The Lies Of The BBC
Melanie Phillips, writing in the Daily Mail, goes ballistic on the BBC. The recent spate of outright fraud the BBC has admitted is symptomatic of a deeply flawed, ideologically driven operation where the truth is simply not valued. It is all about twisting stories to fit a predetermined world view. And it is destroying the BBC brand name.
The BBC is in serious trouble. In the space of one week it has suffered three serious blows to its credibility as a broadcaster of integrity which can be relied upon to tell the truth.
First, it was fined £50,000 after it faked the results of a Blue Peter competition last November.
The show allowed a child visiting the studio to pose as a caller when technical problems stopped real calls getting through. The BBC was criticised for 'negligence' and for 'making a child complicit' in the deception.
In the wake of this disaster, its director of vision Jana Bennett seemed to be tacitly admitting that the BBC cupboard was packed with skeletons about to come tumbling out, when she urged staff to identify programmes 'where you feel there may be a risk that in some way audiences could have been misled'.
She didn't have long to wait. Within a few hours of her panicky request, the BBC was engulfed by a fresh and even more explosive revelation that it had put out a false accusation about the Queen.
The Controller of BBC1, Peter Fincham, gloated at a press launch of the BBC's autumn schedule that a forthcoming documentary would show the Queen had 'walked off in a huff'.
He showed the Press a trailer which purported to show the Queen storming off from a photo-shoot after being asked to remove her crown by celebrity photographer Annie Leibovitz.
This turned out to be an outright falsification. The footage had been edited in such a way as to reverse the actual sequence of events. The Queen did not storm out; she made the remarks on her way in.
Yesterday, in an echo of this most damaging debacle, it was revealed in addition that BBC TV's Newsnight had similarly reversed a filmed sequence of events, this time apparently to present the Prime Minister, Gordon Brown, in a bad light.

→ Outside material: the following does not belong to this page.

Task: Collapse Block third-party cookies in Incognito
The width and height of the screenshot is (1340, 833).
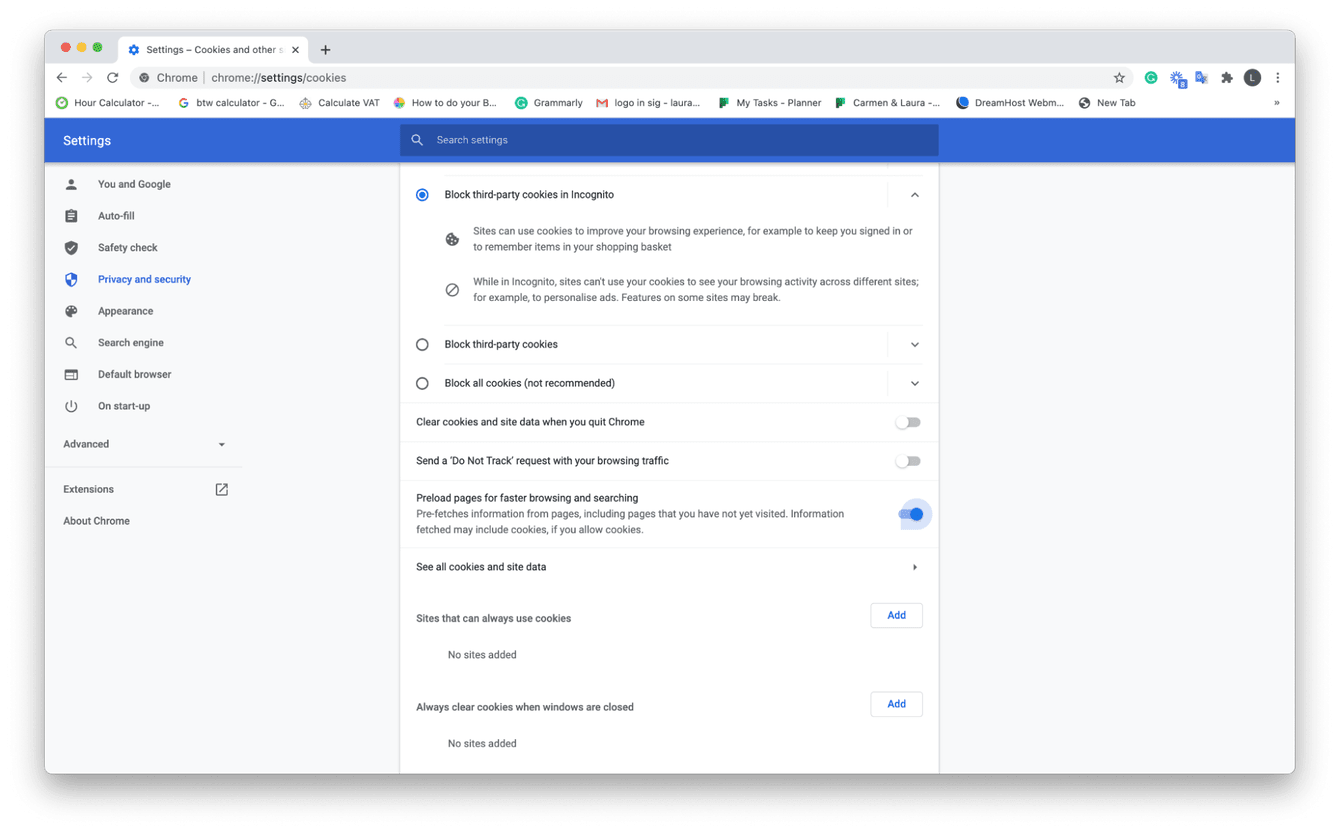Action: [914, 195]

The sequence purported to show that Mr Brown's press officer had told the police to question a Newsnight reporter under antiterror laws in retaliation for an earlier confrontation between them. In fact, the two events had taken place weeks apart and in reverse order.
As a result, Mr Brown's officials complained to the Corporation about an 'unfair, unbalanced, unnecessarily personal and disingenuous' film which they claim was altered to make Mr Brown look like a thug.
Newsnight's editor, Peter Barron, has admitted that the sequence of events was reversed, but has refused to apologise. The BBC has insisted there was no intention to deceive. Disingenuous, or what? …..
…..And that certainly fits with the institutionalised infantile Leftism that passes for neutrality at the BBC.
Indeed, questions about the integrity of the BBC's processes are intimately bound up with questions about the integrity of its journalism.
In recent months, concern has steadily mounted that our public service broadcaster is abusing its position by systematically presenting events through a distorting ideological prism.
That was the mild part - from there it gets scathing, go see for yourself. I very seldom link anything from the BBC - I have known of their bias for a long time. But the world - who has come to trust the BBC - is getting a rude awakening. A series of scandals this close together can only be considered the tip of the iceberg. And people are a whole lot smarter than the leftist elites give them credit for. The BBC is in trouble, the question is: are they smart enough to realize it and fix it?